PETUNJUK PENGERJAAN =>
[a] Salin dengan tepat bagian teks tentang Salma Fadilah Azzahro, mulai dari "Sejak kecil, Salma" sampai dengan "kali sebagai juara.".
[b] Format baris-baris entri sebagai daftar JSON berisi string, mulai dari awal entri sampai dengan baris yang memuat "Action: tap(52, 797)". Gunakan satu string per baris, abaikan baris kosong, dan jangan sertakan baris lain.

KUTIPAN HALAMAN =>
/---
Salma Fadilah Azzahro, akhwat kelahiran Majalengka, 14 Februari 2005 itu adalah sosok yang menginspirasi banyak orang dengan kecintaannya kepada Al-Qur’an. Di usia yang masih muda, ia telah mengukir prestasi gemilang di dunia tahfidz. Tumbuh dalam keluarga sederhana, Salma menunjukkan dedikasi dan ketekunan luar biasa dalam menghafal ayat-ayat suci Al-Qur’an di Pesantren Tahfidz Qur’an Nurul Bayan, sebuah pesantren yang terletak di Desa Mekarwangi, Kecamatan Lemahsugih, Kabupaten Majalengka, Jawa Barat.
Sejak kecil, Salma dikenal sebagai anak yang pendiam, namun penuh semangat dalam belajar. Di pesantren, ia kerap kali terjaga hingga larut malam, menyibukkan diri dengan hafalan Al-Qur’an. Perjuangannya tak sia-sia. Dalam beberapa tahun, Salma berhasil menuntaskan hafalan 30 juz. Tak hanya itu, ia juga sudah beberapa kali mengikuti Musabaqah Hifzhil Qur’an (MHQ) di tingkat kabupaten mewakili kafilah kecamatan Lemahsugih, dan beberapa kali sebagai juara.
Keberhasilan Salma tentu tidak lepas dari dukungan penuh kedua orang tuanya, Solehudin dan Enok Mulyati. Soleh dan Enok, meski dengan keterbatasan, selalu memberikan yang terbaik untuk pendidikan putri kedua mereka. Soleh adalah seorang petani yang hidup sederhana, sementara dan Enok adalah ibu rumah tangga yang penuh kasih sayang telah menanamkan kecintaan pada Al-Qur’an di hati anak-anak mereka. Salma adalah wujud nyata dari cita-cita sederhana mereka, memiliki anak yang shalihah dan berbakti pada orangtua dan berkhidmat untuk agama.
Perjalanan Salma menuju hafalan 30 juz bukan tanpa rintangan. Ada hari-hari ketika ia merasa lelah dan hampir putus asa, tetapi keyakinannya kepada Allah selalu menjadi penguat. Dalam keheningan malam, Salma sering bermunajat, meminta kekuatan agar bisa menjaga hafalan dan memahaminya dengan baik. Air mata yang sering mengalir di pipinya bukanlah tanda kelemahan, melainkan bukti betapa dalam cintanya kepada Al-Qur’an.
\---
[Entri untuk menemukan teks dan elemen]
/---
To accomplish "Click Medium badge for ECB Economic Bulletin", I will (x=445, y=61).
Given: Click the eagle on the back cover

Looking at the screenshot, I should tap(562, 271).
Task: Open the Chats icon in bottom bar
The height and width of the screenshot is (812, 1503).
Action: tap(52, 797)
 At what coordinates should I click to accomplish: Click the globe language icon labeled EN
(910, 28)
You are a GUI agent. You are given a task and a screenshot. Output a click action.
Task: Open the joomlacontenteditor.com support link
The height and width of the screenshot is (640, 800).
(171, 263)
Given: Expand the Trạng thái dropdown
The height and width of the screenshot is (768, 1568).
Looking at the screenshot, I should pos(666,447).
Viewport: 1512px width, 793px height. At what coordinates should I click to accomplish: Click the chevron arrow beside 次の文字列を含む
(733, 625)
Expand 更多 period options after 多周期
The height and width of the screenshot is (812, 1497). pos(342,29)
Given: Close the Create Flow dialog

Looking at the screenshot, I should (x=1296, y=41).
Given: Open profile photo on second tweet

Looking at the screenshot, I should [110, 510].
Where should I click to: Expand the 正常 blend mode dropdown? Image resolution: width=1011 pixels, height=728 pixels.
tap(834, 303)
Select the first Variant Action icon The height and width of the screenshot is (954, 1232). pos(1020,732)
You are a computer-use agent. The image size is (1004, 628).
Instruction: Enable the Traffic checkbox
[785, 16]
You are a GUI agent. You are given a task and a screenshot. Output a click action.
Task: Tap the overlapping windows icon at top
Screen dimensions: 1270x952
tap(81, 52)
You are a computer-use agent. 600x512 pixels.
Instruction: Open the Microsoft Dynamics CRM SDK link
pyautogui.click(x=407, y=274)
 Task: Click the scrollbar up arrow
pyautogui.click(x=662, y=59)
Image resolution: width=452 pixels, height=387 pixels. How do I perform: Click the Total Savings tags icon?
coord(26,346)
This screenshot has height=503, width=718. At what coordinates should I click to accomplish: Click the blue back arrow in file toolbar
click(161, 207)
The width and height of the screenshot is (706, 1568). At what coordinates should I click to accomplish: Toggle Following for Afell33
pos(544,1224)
\---
JAWABAN PER TUGAS =>
[a]
Sejak kecil, Salma dikenal sebagai anak yang pendiam, namun penuh semangat dalam belajar. Di pesantren, ia kerap kali terjaga hingga larut malam, menyibukkan diri dengan hafalan Al-Qur’an. Perjuangannya tak sia-sia. Dalam beberapa tahun, Salma berhasil menuntaskan hafalan 30 juz. Tak hanya itu, ia juga sudah beberapa kali mengikuti Musabaqah Hifzhil Qur’an (MHQ) di tingkat kabupaten mewakili kafilah kecamatan Lemahsugih, dan beberapa kali sebagai juara.

[b]
[
  "To accomplish \"Click Medium badge for ECB Economic Bulletin\", I will (x=445, y=61).",
  "Given: Click the eagle on the back cover",
  "Looking at the screenshot, I should tap(562, 271).",
  "Task: Open the Chats icon in bottom bar",
  "The height and width of the screenshot is (812, 1503).",
  "Action: tap(52, 797)"
]